Sir Chhotu Ram: Peasantry in Colonial India Ed Ranbir Singh, Kushal Pal;
Haryana Academy of History and Culture. Pages 199. Rs 250

There are few personalities that evoke so much of gratitude and reverence as Sir Chhotu Ram does in North India in general and Haryana in particular. No narration of peasantry is complete without paying a tribute to the messiah of the farmers and no effort is spared by the politicians to appropriate his legacy. Not surprisingly successive generation of scholars too is drawn to this iconic figure.

Edited by two eminent scholars from Haryana, Sir Chhotu Ram: Peasantry in Colonial India has been published by the Haryana Academy of History and Culture. It brings to the modern reader the lot of the peasants as it existed during the colonial era. For those unfamiliar with the agrarian history of Punjab before Partition, of which Haryana too was a part, the picture drawn resembles more with the peasantry of Munshi Prem Chand and is difficult for the modern man to imagine the conditions.

The peasantry then was routinely at the mercy of the all-pervasive presence of usurers, revenue officials, the police and the judicial system.
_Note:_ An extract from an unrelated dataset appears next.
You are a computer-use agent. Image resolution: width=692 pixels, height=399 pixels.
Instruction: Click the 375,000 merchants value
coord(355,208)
It goes to the credit of Sir Chhotu Ram that he devoted his life to exposing the exploitative, unjust and inhuman system that kept the peasants in thralldom and destroyed their dignity and lives. But he did not confine himself to the intellectual exposure in order to awaken the conscience of the liberal world.
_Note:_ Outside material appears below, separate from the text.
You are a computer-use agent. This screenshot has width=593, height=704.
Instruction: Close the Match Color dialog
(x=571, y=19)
He devoted himself to organising the peasants into a force to reckon with. Through the Zamindara League and then the Unionist Party, he pursued the twin goals of rallying the peasants to their cause and then prevailing upon others to legislate for the wellbeing of the farmers. He succeeded in both and the agrarian world as it exists today owes much to Sir Chhotu Ram, both as a political force as well as a system where farmers get institutional credit on more just and practical terms.

Sir Chhotu RamHowever, the Foreword, Prologue, the main body of Sir Chhotu Ram's writing as well as the Epilogue make it amply clear to an objective reader that the word "peasant" represents a particular class and caste and as there is little room for those dependent upon farm related labour in the villages. While alive and even after his death, Sir Chhotu Ram has been accused of collaborating with the British rulers and the modern reader will find little to dispel the criticism. Beginning with page 57, his fascination for the British bureaucracy is all too apparent and he blames everyone except the "Mai-baap culture of bureaucracy." In fact, he laments its absence!
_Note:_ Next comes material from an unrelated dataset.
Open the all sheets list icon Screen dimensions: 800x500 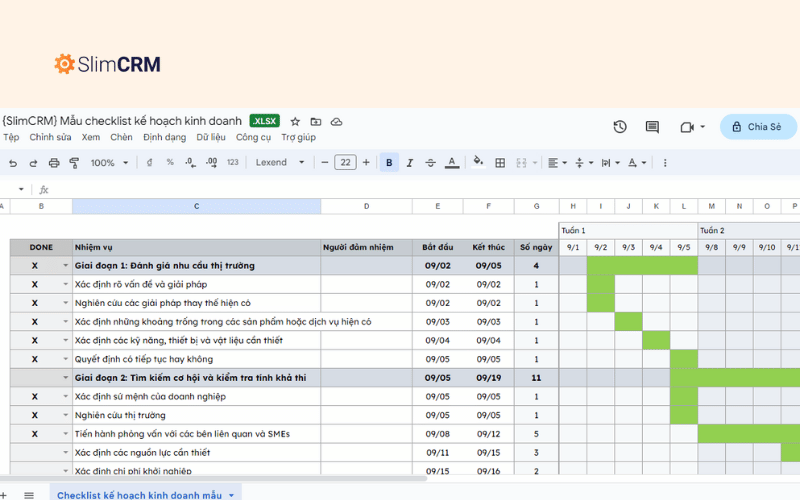point(29,494)
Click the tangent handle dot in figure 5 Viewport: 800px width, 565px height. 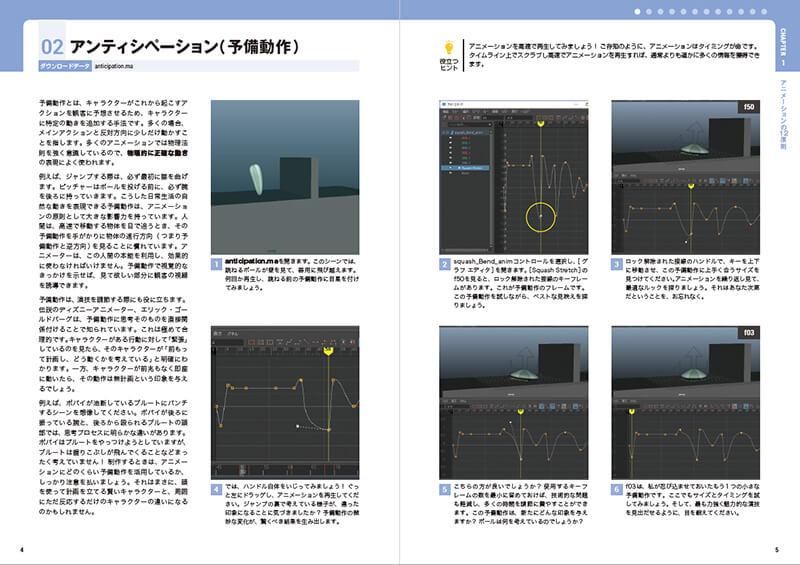510,423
To appreciate Sir Chhotu Ram, one needs to remember the backwardness of the region. To awaken such a region, to inspire it to cast off the yoke he needed to paint in garish colours and as an easily identifiable villain. This explains the unreasonable prejudice against the urban class. On page 111, he writes: "A college helps in only intellectual development, a hospital just alleviates the sufferings of the patients,`85." It is his missionary zeal that is responsible for such a state of mind and his need to project himself as the only saviour inhibits him from acknowledging that the princely states of Jammu and Kashmir and Travancore had already given the kind of relief to their farmers that he was demanding in Punjab. But then he was pushing for a political space for himself. The book, nevertheless, has great value for the scholars of North Indian peasantry.